**The problem**
Your answer must be the full set of entries, reproduced exactly.

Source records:
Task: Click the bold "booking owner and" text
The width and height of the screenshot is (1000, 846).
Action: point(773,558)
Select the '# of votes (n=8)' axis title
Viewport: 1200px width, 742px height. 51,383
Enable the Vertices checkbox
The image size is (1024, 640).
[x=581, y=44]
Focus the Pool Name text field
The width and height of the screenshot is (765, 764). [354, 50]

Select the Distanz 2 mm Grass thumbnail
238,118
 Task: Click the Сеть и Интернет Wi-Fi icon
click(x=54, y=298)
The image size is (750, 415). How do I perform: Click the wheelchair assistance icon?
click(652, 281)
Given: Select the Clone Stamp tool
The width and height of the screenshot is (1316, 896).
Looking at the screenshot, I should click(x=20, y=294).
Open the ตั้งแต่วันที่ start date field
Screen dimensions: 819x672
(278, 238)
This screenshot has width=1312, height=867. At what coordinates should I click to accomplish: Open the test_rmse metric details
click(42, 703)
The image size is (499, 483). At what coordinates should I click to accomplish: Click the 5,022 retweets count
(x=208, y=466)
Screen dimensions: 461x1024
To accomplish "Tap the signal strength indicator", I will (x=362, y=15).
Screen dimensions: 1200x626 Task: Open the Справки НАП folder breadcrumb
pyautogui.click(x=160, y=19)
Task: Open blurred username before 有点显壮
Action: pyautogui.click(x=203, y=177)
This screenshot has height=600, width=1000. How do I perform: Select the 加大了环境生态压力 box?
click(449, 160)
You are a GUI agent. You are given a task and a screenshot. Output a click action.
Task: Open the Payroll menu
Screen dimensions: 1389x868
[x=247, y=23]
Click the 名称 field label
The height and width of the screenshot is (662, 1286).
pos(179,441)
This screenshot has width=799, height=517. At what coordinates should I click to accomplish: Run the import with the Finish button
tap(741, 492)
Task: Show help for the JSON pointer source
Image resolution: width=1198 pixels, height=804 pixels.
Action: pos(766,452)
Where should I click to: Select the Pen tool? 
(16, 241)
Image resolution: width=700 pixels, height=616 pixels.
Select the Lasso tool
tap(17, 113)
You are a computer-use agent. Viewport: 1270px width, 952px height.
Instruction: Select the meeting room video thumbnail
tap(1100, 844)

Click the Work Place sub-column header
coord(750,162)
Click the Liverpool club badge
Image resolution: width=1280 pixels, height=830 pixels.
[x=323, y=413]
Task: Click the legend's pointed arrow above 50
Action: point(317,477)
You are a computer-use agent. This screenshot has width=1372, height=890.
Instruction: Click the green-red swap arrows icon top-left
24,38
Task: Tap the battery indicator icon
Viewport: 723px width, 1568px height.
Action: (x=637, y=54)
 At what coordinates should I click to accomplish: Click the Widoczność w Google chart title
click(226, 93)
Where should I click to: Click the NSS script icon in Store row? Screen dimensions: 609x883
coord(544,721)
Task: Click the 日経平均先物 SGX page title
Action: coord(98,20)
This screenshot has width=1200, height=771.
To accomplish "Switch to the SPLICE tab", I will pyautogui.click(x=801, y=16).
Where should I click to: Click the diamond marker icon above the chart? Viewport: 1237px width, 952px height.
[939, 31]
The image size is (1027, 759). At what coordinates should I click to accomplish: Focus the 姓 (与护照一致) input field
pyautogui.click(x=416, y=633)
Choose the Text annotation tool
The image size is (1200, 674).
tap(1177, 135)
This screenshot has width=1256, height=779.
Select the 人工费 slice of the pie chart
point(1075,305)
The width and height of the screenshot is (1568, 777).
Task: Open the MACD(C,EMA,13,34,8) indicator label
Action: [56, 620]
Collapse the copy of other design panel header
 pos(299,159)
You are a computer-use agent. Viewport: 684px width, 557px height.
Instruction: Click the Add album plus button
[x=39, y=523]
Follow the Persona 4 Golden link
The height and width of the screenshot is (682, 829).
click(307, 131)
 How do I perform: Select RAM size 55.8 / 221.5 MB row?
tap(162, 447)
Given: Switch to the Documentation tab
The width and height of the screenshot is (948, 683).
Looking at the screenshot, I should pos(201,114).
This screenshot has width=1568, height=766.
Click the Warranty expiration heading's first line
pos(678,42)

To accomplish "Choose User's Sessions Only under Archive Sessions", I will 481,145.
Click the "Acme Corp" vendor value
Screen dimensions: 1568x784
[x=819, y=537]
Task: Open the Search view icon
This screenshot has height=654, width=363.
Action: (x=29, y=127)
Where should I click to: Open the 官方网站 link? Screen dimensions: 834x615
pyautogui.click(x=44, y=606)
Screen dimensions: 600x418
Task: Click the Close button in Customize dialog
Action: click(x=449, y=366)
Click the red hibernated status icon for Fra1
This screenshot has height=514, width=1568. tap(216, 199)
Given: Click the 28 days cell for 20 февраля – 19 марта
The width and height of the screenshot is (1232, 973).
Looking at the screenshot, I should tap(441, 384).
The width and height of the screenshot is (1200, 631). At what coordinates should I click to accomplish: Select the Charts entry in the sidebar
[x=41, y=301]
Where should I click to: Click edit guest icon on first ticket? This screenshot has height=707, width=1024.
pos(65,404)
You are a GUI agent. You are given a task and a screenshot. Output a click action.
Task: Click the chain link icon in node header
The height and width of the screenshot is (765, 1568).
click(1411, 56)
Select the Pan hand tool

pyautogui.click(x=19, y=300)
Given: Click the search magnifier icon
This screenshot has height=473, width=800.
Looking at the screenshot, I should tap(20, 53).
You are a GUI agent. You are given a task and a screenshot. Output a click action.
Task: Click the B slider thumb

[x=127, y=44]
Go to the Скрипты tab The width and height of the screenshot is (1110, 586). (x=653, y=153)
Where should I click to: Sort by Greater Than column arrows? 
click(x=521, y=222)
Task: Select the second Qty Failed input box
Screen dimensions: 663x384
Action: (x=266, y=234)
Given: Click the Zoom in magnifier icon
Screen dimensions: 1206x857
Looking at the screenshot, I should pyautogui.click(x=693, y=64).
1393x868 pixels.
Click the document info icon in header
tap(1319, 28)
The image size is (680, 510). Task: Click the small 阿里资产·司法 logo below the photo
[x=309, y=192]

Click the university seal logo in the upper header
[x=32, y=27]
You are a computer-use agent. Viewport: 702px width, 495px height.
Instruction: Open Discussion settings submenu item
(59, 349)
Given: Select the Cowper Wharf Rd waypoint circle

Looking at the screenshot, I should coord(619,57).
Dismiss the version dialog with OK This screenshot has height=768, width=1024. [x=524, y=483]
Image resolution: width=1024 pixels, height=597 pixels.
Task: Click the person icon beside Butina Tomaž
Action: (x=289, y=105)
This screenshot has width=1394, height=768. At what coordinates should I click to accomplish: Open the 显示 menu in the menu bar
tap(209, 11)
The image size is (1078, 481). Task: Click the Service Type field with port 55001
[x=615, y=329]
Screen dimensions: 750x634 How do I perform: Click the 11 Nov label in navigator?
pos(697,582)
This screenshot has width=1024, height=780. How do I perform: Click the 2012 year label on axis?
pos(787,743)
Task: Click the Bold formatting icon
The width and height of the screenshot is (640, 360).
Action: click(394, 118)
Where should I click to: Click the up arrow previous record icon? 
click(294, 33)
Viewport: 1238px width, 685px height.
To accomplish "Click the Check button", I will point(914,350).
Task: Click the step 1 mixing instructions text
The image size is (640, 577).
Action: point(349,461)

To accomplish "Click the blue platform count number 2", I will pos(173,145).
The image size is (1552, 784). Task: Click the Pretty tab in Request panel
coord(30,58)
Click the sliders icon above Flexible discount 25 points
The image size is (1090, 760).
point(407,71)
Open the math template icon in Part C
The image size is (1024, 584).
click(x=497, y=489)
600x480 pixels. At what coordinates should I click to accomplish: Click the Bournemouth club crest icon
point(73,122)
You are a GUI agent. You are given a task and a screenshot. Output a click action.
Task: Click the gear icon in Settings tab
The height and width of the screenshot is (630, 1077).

**Answer area**
Task: Click the bold "booking owner and" text
The width and height of the screenshot is (1000, 846).
Action: point(773,558)
Select the '# of votes (n=8)' axis title
Viewport: 1200px width, 742px height. 51,383
Enable the Vertices checkbox
The image size is (1024, 640).
[x=581, y=44]
Focus the Pool Name text field
The width and height of the screenshot is (765, 764). [354, 50]

Select the Distanz 2 mm Grass thumbnail
238,118
 Task: Click the Сеть и Интернет Wi-Fi icon
click(x=54, y=298)
The image size is (750, 415). How do I perform: Click the wheelchair assistance icon?
click(652, 281)
Given: Select the Clone Stamp tool
The width and height of the screenshot is (1316, 896).
Looking at the screenshot, I should click(x=20, y=294).
Open the ตั้งแต่วันที่ start date field
Screen dimensions: 819x672
(278, 238)
This screenshot has width=1312, height=867. At what coordinates should I click to accomplish: Open the test_rmse metric details
click(42, 703)
The image size is (499, 483). At what coordinates should I click to accomplish: Click the 5,022 retweets count
(x=208, y=466)
Screen dimensions: 461x1024
To accomplish "Tap the signal strength indicator", I will (x=362, y=15).
Screen dimensions: 1200x626 Task: Open the Справки НАП folder breadcrumb
pyautogui.click(x=160, y=19)
Task: Open blurred username before 有点显壮
Action: pyautogui.click(x=203, y=177)
This screenshot has height=600, width=1000. How do I perform: Select the 加大了环境生态压力 box?
click(449, 160)
You are a GUI agent. You are given a task and a screenshot. Output a click action.
Task: Open the Payroll menu
Screen dimensions: 1389x868
[x=247, y=23]
Click the 名称 field label
The height and width of the screenshot is (662, 1286).
pos(179,441)
This screenshot has width=799, height=517. At what coordinates should I click to accomplish: Run the import with the Finish button
tap(741, 492)
Task: Show help for the JSON pointer source
Image resolution: width=1198 pixels, height=804 pixels.
Action: pos(766,452)
Where should I click to: Select the Pen tool? 
(16, 241)
Image resolution: width=700 pixels, height=616 pixels.
Select the Lasso tool
tap(17, 113)
You are a computer-use agent. Viewport: 1270px width, 952px height.
Instruction: Select the meeting room video thumbnail
tap(1100, 844)

Click the Work Place sub-column header
coord(750,162)
Click the Liverpool club badge
Image resolution: width=1280 pixels, height=830 pixels.
[x=323, y=413]
Task: Click the legend's pointed arrow above 50
Action: point(317,477)
You are a computer-use agent. This screenshot has width=1372, height=890.
Instruction: Click the green-red swap arrows icon top-left
24,38
Task: Tap the battery indicator icon
Viewport: 723px width, 1568px height.
Action: (x=637, y=54)
 At what coordinates should I click to accomplish: Click the Widoczność w Google chart title
click(226, 93)
Where should I click to: Click the NSS script icon in Store row? Screen dimensions: 609x883
coord(544,721)
Task: Click the 日経平均先物 SGX page title
Action: coord(98,20)
This screenshot has width=1200, height=771.
To accomplish "Switch to the SPLICE tab", I will pyautogui.click(x=801, y=16).
Where should I click to: Click the diamond marker icon above the chart? Viewport: 1237px width, 952px height.
[939, 31]
The image size is (1027, 759). At what coordinates should I click to accomplish: Focus the 姓 (与护照一致) input field
pyautogui.click(x=416, y=633)
Choose the Text annotation tool
The image size is (1200, 674).
tap(1177, 135)
This screenshot has width=1256, height=779.
Select the 人工费 slice of the pie chart
point(1075,305)
The width and height of the screenshot is (1568, 777).
Task: Open the MACD(C,EMA,13,34,8) indicator label
Action: [56, 620]
Collapse the copy of other design panel header
 pos(299,159)
You are a computer-use agent. Viewport: 684px width, 557px height.
Instruction: Click the Add album plus button
[x=39, y=523]
Follow the Persona 4 Golden link
The height and width of the screenshot is (682, 829).
click(307, 131)
 How do I perform: Select RAM size 55.8 / 221.5 MB row?
tap(162, 447)
Given: Switch to the Documentation tab
The width and height of the screenshot is (948, 683).
Looking at the screenshot, I should pos(201,114).
This screenshot has width=1568, height=766.
Click the Warranty expiration heading's first line
pos(678,42)

To accomplish "Choose User's Sessions Only under Archive Sessions", I will 481,145.
Click the "Acme Corp" vendor value
Screen dimensions: 1568x784
[x=819, y=537]
Task: Open the Search view icon
This screenshot has height=654, width=363.
Action: (x=29, y=127)
Where should I click to: Open the 官方网站 link? Screen dimensions: 834x615
pyautogui.click(x=44, y=606)
Screen dimensions: 600x418
Task: Click the Close button in Customize dialog
Action: click(x=449, y=366)
Click the red hibernated status icon for Fra1
This screenshot has height=514, width=1568. tap(216, 199)
Given: Click the 28 days cell for 20 февраля – 19 марта
The width and height of the screenshot is (1232, 973).
Looking at the screenshot, I should tap(441, 384).
The width and height of the screenshot is (1200, 631). At what coordinates should I click to accomplish: Select the Charts entry in the sidebar
[x=41, y=301]
Where should I click to: Click edit guest icon on first ticket? This screenshot has height=707, width=1024.
pos(65,404)
You are a GUI agent. You are given a task and a screenshot. Output a click action.
Task: Click the chain link icon in node header
The height and width of the screenshot is (765, 1568).
click(1411, 56)
Select the Pan hand tool

pyautogui.click(x=19, y=300)
Given: Click the search magnifier icon
This screenshot has height=473, width=800.
Looking at the screenshot, I should tap(20, 53).
You are a GUI agent. You are given a task and a screenshot. Output a click action.
Task: Click the B slider thumb

[x=127, y=44]
Go to the Скрипты tab The width and height of the screenshot is (1110, 586). (x=653, y=153)
Where should I click to: Sort by Greater Than column arrows? 
click(x=521, y=222)
Task: Select the second Qty Failed input box
Screen dimensions: 663x384
Action: (x=266, y=234)
Given: Click the Zoom in magnifier icon
Screen dimensions: 1206x857
Looking at the screenshot, I should pyautogui.click(x=693, y=64).
1393x868 pixels.
Click the document info icon in header
tap(1319, 28)
The image size is (680, 510). Task: Click the small 阿里资产·司法 logo below the photo
[x=309, y=192]

Click the university seal logo in the upper header
[x=32, y=27]
You are a computer-use agent. Viewport: 702px width, 495px height.
Instruction: Open Discussion settings submenu item
(59, 349)
Given: Select the Cowper Wharf Rd waypoint circle

Looking at the screenshot, I should coord(619,57).
Dismiss the version dialog with OK This screenshot has height=768, width=1024. [x=524, y=483]
Image resolution: width=1024 pixels, height=597 pixels.
Task: Click the person icon beside Butina Tomaž
Action: (x=289, y=105)
This screenshot has width=1394, height=768. At what coordinates should I click to accomplish: Open the 显示 menu in the menu bar
tap(209, 11)
The image size is (1078, 481). Task: Click the Service Type field with port 55001
[x=615, y=329]
Screen dimensions: 750x634 How do I perform: Click the 11 Nov label in navigator?
pos(697,582)
This screenshot has width=1024, height=780. How do I perform: Click the 2012 year label on axis?
pos(787,743)
Task: Click the Bold formatting icon
The width and height of the screenshot is (640, 360).
Action: click(394, 118)
Where should I click to: Click the up arrow previous record icon? 
click(294, 33)
Viewport: 1238px width, 685px height.
To accomplish "Click the Check button", I will point(914,350).
Task: Click the step 1 mixing instructions text
The image size is (640, 577).
Action: point(349,461)

To accomplish "Click the blue platform count number 2", I will pos(173,145).
The image size is (1552, 784). Task: Click the Pretty tab in Request panel
coord(30,58)
Click the sliders icon above Flexible discount 25 points
The image size is (1090, 760).
point(407,71)
Open the math template icon in Part C
The image size is (1024, 584).
click(x=497, y=489)
600x480 pixels. At what coordinates should I click to accomplish: Click the Bournemouth club crest icon
point(73,122)
You are a GUI agent. You are given a task and a screenshot. Output a click action.
Task: Click the gear icon in Settings tab
The height and width of the screenshot is (630, 1077).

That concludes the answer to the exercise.